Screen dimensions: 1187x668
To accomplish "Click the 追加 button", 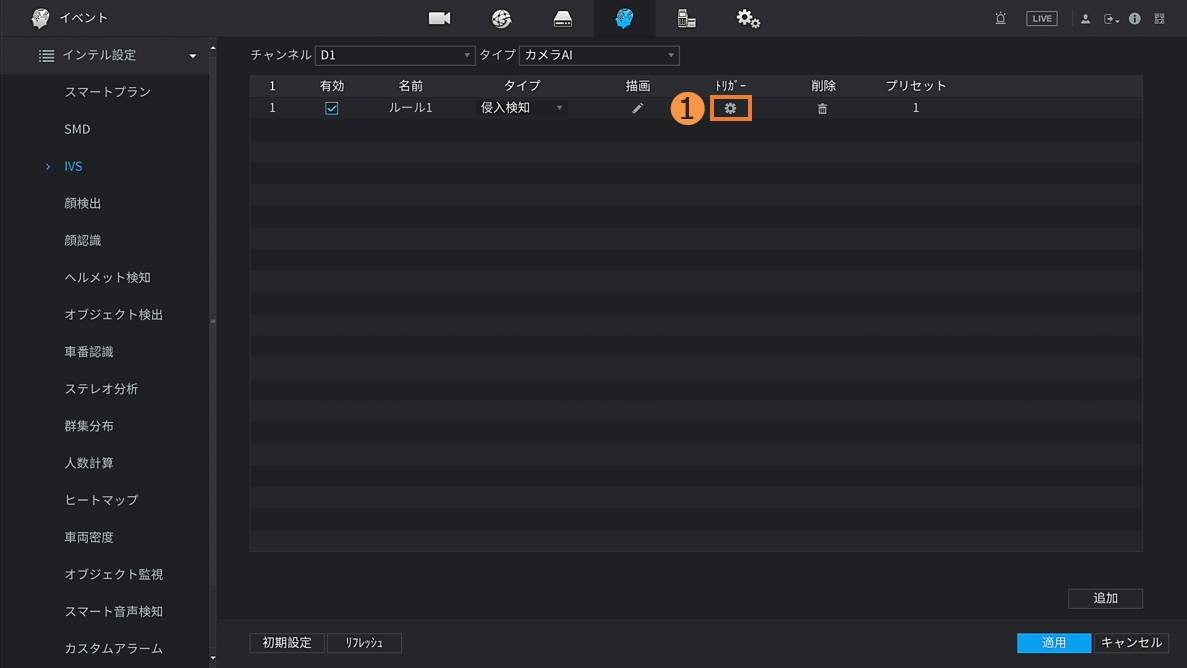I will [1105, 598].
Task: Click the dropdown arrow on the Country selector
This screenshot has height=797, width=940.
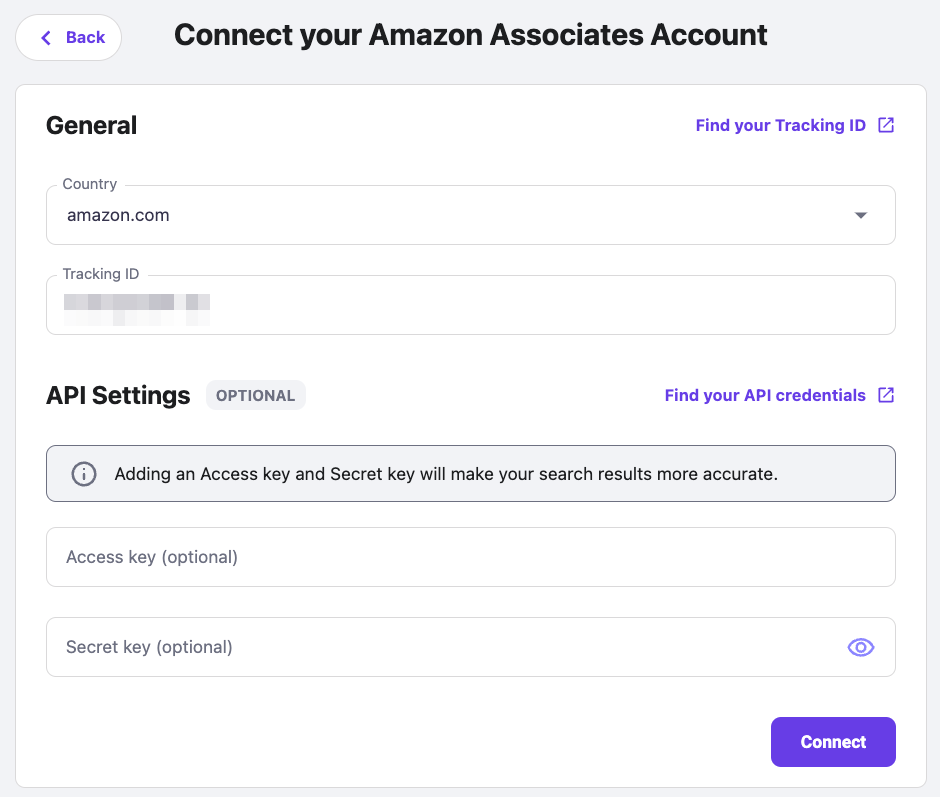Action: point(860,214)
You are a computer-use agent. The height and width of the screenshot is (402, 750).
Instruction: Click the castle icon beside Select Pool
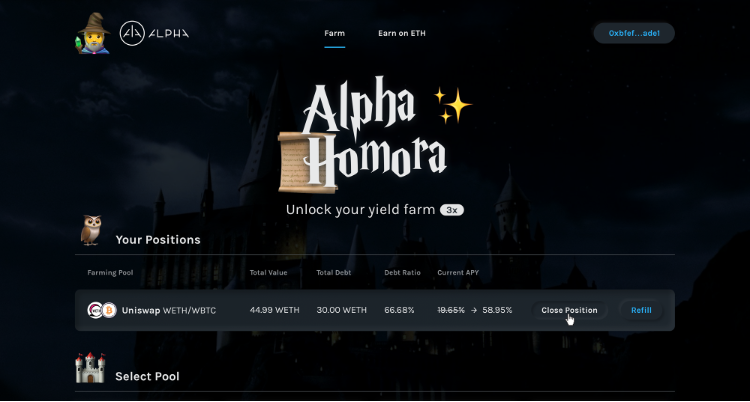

• Exercise brief: Rewrite the part of the listing that opens with the line containing "You are a computer-use" and closes at the end of the listing, replacing "castle" with "tower" and leaving everything else unchanged. Omit the pictures from your answer.

• Solution for this task:
You are a computer-use agent. The height and width of the screenshot is (402, 750).
Instruction: Click the tower icon beside Select Pool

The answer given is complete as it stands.